South American Access Championship
- Organiser(s): AFA; CBF; FFCh; APF; FPF; AUF;
- Founded: 1962
- Abolished: 1994; 32 years ago
- Region: South America
- Teams: 5
- Last champions: Paraguay (1994)
- Most championships: Brazil (2 titles)

= South American Access Championship =

The South American Access Championship (Campeonato Sudamericano de Ascenso, Campeonato Sulamericano de Acesso), was a tournament between national teams from South America that were formed only by athletes who did not disputed their national top league level.

In 1994, thirty years after the second edition, a third edition of the Sudamericano de Ascenso was held in Paraguay and won by the local team. Brazil is the most successful team with 2 titles.

== Format ==
The championship was played under a single round-robin format, with all its matches played at night. Rules stated that in case of two teams finished tied on points at the end of the championship, they had to play a playoff match with extra time if necessary. In case the tie persisted, both teams would be crowned champions sharing the title.

== History ==
The first edition was contested by Argentina, Brazil, Chile, Paraguay, and host Peru. Argentina was represented by the complete Nueva Chicago team (plus four players from other clubs), Peru by KDT Nacional (champion of 1961 Second Division), Brazil by Santista (reinforced with Portuguesa Santista players), and Chile by club Unión San Felipe. Brazil uses the São Paulo countryside team.

The 1964 edition held in January in Buenos Aires also served as a qualifier for the 1963 Pan American Games. As Brazil did not want to participate alleging that their players were on vacation, some Argentine executives travelled to convince their colleagues. The mission was successful so Brazil contested the competition but with a team formed by players competing in Campeonato Carioca (First Division).
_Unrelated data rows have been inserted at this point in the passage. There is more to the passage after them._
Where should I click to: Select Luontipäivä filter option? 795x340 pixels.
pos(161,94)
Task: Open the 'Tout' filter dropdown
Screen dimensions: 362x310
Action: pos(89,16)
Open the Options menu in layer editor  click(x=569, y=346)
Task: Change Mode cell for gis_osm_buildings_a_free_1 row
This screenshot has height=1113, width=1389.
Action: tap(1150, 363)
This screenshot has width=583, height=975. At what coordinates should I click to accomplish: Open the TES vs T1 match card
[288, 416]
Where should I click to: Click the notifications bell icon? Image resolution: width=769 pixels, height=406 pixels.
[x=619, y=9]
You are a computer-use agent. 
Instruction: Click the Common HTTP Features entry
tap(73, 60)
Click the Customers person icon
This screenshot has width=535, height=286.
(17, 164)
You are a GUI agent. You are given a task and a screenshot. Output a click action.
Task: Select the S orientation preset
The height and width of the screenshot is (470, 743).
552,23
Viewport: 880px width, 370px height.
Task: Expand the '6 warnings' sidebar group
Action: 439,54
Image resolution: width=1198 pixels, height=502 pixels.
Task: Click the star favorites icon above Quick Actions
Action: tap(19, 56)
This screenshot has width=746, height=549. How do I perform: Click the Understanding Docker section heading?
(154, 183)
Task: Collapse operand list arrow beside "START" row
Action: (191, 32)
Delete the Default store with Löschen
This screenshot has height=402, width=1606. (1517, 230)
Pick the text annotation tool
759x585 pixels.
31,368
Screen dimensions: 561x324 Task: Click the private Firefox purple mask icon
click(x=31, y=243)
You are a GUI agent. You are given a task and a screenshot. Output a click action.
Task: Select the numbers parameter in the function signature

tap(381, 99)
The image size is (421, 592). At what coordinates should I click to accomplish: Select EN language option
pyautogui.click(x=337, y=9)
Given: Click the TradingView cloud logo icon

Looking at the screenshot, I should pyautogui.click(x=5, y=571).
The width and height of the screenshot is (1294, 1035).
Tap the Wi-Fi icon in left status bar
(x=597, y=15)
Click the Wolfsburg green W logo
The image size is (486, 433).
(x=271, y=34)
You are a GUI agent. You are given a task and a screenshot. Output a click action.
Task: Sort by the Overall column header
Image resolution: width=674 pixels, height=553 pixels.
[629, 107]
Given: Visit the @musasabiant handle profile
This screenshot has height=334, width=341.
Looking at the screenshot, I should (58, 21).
Huracán and Independiente were the venues for the tournament while all the matches were broadcast live by Canal 7.

For the 1964 edition, Uruguay took place of Chile, maintaining the number of five participants of the first edition. The title of the second edition was decided in a tiebreaker game between Brazil and Argentina, which also ended in a draw (1–1) and guaranteed the conquest for the Brazilians through the average of goals scored.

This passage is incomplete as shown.